Initially, I considered using a hash table to manage the positions and speeds of the cars. Here’s how I thought it might work:

  • Buckets for Positions: Using an unordered_map, each car’s position would be a key, and the speed would be the value.
  • Collision Detection: At each time tick, update the car positions. If two cars share a position, merge them into a fleet and adjust the speed.
  • Complexity Concerns: Continuously updating positions and merging fleets seemed computationally expensive, especially with large inputs.

While the hash table approach appeared promising due to its average O(1) complexity for insertions and lookups, the dynamic nature of updating positions and merging fleets introduced high overhead. This realization led me to explore more efficient solutions.

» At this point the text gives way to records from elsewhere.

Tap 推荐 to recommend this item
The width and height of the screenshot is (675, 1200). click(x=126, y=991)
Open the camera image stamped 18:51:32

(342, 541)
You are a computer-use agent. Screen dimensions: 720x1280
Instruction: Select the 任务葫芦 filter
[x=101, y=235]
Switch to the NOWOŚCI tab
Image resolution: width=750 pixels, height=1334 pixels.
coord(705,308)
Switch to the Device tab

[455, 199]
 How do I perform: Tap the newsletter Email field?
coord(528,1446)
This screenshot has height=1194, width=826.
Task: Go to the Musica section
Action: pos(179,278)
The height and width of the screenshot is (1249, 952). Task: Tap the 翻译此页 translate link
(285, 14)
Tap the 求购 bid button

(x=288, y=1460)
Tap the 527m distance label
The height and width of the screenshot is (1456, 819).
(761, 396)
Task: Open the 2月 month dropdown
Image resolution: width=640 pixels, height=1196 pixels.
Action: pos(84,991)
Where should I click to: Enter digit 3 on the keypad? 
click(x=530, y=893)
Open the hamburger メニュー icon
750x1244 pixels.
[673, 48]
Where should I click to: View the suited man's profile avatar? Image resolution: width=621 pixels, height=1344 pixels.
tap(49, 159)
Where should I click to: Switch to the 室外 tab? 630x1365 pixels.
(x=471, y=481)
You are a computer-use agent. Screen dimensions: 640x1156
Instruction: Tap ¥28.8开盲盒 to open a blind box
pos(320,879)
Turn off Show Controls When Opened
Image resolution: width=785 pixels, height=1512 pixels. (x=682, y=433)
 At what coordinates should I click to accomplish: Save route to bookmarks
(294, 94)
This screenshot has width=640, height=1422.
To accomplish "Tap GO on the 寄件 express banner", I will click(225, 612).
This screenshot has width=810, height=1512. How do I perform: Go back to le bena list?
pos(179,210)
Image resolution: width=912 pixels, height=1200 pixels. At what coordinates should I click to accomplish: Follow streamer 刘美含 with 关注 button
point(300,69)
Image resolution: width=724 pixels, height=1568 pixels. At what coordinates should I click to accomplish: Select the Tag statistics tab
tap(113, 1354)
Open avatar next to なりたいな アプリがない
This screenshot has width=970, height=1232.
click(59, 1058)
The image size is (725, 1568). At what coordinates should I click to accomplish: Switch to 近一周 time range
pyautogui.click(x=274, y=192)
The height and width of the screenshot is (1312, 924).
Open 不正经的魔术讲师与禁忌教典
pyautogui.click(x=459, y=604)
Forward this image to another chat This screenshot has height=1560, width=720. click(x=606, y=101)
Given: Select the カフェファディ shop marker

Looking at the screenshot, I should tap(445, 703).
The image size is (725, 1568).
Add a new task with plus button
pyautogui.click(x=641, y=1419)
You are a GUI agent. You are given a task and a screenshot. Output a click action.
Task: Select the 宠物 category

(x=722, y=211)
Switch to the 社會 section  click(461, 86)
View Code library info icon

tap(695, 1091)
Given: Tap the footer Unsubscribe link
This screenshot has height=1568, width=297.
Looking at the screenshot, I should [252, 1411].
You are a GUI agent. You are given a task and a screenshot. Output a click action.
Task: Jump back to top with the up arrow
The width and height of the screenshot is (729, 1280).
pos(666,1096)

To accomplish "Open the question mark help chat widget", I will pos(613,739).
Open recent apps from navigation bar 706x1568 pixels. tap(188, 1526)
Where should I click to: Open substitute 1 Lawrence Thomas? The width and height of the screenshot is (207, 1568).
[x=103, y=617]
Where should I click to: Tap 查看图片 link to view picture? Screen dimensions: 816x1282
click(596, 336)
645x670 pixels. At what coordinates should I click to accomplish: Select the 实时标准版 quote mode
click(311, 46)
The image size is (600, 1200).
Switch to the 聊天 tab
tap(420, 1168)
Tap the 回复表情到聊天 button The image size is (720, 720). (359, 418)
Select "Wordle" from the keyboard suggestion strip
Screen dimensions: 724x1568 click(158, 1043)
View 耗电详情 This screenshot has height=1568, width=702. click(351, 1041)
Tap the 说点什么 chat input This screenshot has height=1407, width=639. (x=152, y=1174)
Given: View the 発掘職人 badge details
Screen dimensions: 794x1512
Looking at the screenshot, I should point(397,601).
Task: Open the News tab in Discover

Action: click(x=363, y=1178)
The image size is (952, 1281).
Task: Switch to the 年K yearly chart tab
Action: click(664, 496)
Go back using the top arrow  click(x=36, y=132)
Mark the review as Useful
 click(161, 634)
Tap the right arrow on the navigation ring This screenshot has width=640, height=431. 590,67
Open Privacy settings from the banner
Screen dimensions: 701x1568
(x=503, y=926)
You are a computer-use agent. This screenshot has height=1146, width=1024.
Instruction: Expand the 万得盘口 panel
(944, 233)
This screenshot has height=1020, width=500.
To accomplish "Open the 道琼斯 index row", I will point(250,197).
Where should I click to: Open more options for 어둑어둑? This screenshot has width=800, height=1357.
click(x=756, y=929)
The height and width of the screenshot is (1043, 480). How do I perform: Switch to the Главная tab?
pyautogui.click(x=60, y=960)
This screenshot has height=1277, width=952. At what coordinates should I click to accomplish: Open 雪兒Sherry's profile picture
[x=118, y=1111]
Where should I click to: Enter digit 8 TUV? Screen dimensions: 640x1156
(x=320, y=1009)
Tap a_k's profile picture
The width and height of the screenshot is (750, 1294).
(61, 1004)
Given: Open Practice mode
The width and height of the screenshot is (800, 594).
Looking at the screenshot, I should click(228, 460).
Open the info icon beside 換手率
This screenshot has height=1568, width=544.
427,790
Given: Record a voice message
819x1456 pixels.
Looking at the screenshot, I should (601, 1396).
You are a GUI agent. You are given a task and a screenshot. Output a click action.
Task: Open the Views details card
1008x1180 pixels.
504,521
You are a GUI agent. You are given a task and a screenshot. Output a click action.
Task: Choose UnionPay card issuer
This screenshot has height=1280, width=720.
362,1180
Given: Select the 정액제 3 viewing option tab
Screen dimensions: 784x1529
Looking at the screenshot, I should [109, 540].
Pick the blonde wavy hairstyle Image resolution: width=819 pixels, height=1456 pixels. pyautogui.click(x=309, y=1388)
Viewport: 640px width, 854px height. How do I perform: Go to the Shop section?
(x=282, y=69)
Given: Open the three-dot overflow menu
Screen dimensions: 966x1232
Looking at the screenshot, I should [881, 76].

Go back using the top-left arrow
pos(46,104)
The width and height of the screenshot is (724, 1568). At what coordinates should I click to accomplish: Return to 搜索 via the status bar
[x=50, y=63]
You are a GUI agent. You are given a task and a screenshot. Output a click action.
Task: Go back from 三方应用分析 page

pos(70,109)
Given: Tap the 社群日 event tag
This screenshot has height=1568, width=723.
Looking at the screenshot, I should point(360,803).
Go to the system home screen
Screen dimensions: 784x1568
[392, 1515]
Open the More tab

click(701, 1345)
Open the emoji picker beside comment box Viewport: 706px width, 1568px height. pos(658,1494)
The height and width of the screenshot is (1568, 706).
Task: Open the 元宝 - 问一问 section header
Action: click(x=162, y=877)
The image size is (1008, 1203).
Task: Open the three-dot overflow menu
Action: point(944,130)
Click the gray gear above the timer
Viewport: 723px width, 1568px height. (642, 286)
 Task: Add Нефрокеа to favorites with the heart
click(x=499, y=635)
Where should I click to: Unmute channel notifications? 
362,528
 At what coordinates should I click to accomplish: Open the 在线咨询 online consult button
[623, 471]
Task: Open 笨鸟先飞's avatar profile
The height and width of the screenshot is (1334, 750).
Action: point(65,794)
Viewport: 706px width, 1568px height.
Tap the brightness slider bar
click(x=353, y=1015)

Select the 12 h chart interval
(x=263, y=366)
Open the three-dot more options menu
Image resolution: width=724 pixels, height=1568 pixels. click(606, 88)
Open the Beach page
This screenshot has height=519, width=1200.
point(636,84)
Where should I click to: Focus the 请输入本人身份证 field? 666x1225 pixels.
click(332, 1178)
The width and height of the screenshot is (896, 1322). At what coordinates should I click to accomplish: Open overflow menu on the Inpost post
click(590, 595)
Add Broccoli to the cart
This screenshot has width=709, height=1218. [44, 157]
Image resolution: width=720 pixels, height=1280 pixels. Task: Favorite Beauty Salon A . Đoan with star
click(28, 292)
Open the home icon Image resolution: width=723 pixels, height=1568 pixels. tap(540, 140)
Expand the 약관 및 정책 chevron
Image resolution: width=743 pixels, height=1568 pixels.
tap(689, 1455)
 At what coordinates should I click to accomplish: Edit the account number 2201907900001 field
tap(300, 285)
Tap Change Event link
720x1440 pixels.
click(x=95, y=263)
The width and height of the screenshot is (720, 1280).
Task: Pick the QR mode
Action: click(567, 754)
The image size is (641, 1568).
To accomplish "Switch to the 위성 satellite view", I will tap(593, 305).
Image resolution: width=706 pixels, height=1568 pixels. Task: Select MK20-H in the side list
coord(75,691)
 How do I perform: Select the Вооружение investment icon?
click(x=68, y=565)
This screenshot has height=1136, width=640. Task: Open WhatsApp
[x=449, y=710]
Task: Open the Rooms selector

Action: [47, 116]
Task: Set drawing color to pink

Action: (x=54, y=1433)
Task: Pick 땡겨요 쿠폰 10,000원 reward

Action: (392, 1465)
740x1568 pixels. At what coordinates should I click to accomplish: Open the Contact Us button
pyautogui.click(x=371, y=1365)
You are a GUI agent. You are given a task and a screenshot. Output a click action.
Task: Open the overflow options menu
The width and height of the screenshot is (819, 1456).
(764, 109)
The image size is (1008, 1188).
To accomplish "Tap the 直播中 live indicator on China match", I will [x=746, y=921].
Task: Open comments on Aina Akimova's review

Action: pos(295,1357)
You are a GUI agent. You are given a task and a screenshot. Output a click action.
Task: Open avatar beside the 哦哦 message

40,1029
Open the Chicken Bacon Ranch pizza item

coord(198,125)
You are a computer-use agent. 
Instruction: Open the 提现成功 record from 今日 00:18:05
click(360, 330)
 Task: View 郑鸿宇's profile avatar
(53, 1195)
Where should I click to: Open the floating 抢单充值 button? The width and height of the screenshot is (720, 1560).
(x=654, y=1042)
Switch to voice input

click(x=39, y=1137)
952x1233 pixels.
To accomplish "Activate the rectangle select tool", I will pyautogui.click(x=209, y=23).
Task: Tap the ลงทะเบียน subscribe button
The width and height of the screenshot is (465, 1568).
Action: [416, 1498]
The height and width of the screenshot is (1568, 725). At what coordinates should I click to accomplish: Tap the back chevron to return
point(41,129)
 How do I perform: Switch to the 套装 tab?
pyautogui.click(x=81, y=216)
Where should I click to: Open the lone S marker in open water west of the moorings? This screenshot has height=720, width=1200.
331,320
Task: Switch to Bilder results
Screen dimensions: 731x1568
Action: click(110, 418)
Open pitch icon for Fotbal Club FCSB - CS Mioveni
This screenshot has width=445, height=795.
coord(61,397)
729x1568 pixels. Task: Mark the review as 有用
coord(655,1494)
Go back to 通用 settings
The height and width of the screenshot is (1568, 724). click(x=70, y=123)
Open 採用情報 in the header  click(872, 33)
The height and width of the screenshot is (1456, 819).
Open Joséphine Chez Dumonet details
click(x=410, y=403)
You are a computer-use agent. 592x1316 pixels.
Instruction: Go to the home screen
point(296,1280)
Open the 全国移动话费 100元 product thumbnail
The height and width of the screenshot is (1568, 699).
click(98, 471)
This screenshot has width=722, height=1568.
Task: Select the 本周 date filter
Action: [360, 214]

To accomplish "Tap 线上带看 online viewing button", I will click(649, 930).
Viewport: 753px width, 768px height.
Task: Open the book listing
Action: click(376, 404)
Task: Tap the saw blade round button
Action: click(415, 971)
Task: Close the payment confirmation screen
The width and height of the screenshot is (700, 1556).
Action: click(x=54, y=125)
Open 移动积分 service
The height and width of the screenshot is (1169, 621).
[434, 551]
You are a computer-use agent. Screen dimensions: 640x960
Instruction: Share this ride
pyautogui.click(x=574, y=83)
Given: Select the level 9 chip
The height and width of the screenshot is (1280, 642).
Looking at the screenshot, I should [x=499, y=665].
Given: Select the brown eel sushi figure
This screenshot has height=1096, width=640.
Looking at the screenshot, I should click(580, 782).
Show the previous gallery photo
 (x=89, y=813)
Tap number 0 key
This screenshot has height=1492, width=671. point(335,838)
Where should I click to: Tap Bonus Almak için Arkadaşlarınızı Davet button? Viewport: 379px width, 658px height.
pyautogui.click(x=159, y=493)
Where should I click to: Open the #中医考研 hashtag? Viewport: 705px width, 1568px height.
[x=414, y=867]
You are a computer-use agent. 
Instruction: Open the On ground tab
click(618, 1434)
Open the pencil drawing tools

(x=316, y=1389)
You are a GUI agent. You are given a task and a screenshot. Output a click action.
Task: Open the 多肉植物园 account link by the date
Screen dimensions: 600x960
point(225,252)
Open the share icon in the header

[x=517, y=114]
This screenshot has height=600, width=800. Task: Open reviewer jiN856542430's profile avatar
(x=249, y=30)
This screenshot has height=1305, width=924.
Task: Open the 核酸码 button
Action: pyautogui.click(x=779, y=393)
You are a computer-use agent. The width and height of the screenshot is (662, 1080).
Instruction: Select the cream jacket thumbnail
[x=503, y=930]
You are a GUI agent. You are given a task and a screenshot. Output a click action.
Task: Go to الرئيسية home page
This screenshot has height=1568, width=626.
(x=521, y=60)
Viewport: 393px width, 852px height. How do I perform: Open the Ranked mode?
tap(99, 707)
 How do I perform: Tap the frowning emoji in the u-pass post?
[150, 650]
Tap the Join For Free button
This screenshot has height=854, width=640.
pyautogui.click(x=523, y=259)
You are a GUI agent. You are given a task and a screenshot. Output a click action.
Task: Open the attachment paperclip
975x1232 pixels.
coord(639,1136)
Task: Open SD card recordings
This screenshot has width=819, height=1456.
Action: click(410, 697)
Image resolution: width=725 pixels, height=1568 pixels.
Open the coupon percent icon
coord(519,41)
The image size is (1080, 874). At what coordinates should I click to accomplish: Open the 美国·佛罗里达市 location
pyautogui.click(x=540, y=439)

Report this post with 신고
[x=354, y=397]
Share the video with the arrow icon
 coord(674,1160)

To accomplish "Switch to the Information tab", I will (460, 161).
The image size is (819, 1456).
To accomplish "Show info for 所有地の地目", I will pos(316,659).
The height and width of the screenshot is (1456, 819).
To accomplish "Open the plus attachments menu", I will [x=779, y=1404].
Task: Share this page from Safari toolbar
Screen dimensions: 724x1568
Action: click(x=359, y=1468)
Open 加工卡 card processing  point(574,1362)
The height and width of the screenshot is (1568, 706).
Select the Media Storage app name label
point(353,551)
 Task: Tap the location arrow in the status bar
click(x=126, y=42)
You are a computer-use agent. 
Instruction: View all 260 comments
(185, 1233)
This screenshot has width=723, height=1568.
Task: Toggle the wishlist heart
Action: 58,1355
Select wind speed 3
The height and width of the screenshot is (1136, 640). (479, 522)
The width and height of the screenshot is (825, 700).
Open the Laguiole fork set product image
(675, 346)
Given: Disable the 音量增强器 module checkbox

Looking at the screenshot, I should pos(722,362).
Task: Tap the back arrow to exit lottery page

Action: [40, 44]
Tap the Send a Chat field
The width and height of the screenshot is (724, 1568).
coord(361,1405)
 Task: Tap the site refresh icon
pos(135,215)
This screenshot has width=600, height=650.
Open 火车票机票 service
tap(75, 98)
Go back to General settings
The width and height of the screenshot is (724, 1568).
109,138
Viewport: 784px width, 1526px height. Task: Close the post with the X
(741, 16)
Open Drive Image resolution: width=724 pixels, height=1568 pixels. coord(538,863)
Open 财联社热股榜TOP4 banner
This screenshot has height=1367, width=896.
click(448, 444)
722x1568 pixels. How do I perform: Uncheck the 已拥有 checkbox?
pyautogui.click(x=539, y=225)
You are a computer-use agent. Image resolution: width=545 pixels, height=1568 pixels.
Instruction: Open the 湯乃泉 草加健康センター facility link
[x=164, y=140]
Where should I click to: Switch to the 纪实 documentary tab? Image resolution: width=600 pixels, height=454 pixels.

Transition to a Stack-Based Approach

Recognizing the potential inefficiencies of the hash table method, I shifted to a more straightforward and efficient stack-based approach. This method leverages sorting and a single pass through the list of cars to manage fleets.

Detailed Solution

  1. Calculate Time to Target: For each car, compute the time it will take to reach the target using:

    \[\text{time} = \frac{\text{target} - \text{position[i]}}{\text{speed[i]}}\]
  2. Sort Cars by Position: Sort the cars based on their starting positions in descending order. This allows us to process the farthest car first.
  3. Use a Stack to Track Fleets:

    • Initialize a stack to keep track of the maximum time of the current fleet to reach the target.
    • Iterate through the sorted list of cars:
      • If a car’s time to target is greater than the current maximum (top of the stack), it forms a new fleet.
      • If a car can catch up to the fleet in front, it joins that fleet.
//to be noticed, time is a real number not an integer
class Solution {
public:
    int carFleet(int target, vector<int>& position, vector<int>& speed) {
        assert(position.size() == speed.size() && "These 2 containers should be the same size.");
        if(position.size() == 1){return 1;}

        vector<float> time = vector<float>(position.size());
        for(size_t i = 0; i < time.size(); i++){
            time[i] = static_cast<float>(target - position[i]) / speed[i];
        }

        auto comparator = [&](int i, int j){
            return position[i] > position[j];
        };

        vector<int> indices(position.size());
        iota(indices.begin(), indices.end(), 0);
        sort(indices.begin(), indices.end(), comparator);

        vector<vector<float>> cars(2, vector<float>(position.size()));
        for(size_t i = 0; i < position.size() ; i++){
            cars[0][i] = static_cast<float>(position[indices[i]]);
            cars[1][i] = time[indices[i]];  
        }
  
        vector<float> stack{};
        stack.push_back(cars[1][0]);
        for(size_t i = 1; i < cars[1].size(); i++){
            if(cars[1][i] > stack.back()){
                stack.push_back(cars[1][i]);
            }
        }  

        return stack.size();
    }
};

Conclusion

This approach effectively reduces complexity by leveraging sorting and a stack to manage the fleets. The result is an efficient algorithm with a time complexity of $O(n log n)$ due to sorting and $O(n)$ for the single pass through the cars.

The process of transitioning from the hash table idea to the stack-based solution was a valuable learning experience. It underscored the importance of evaluating algorithm efficiency and adapting strategies to optimize performance.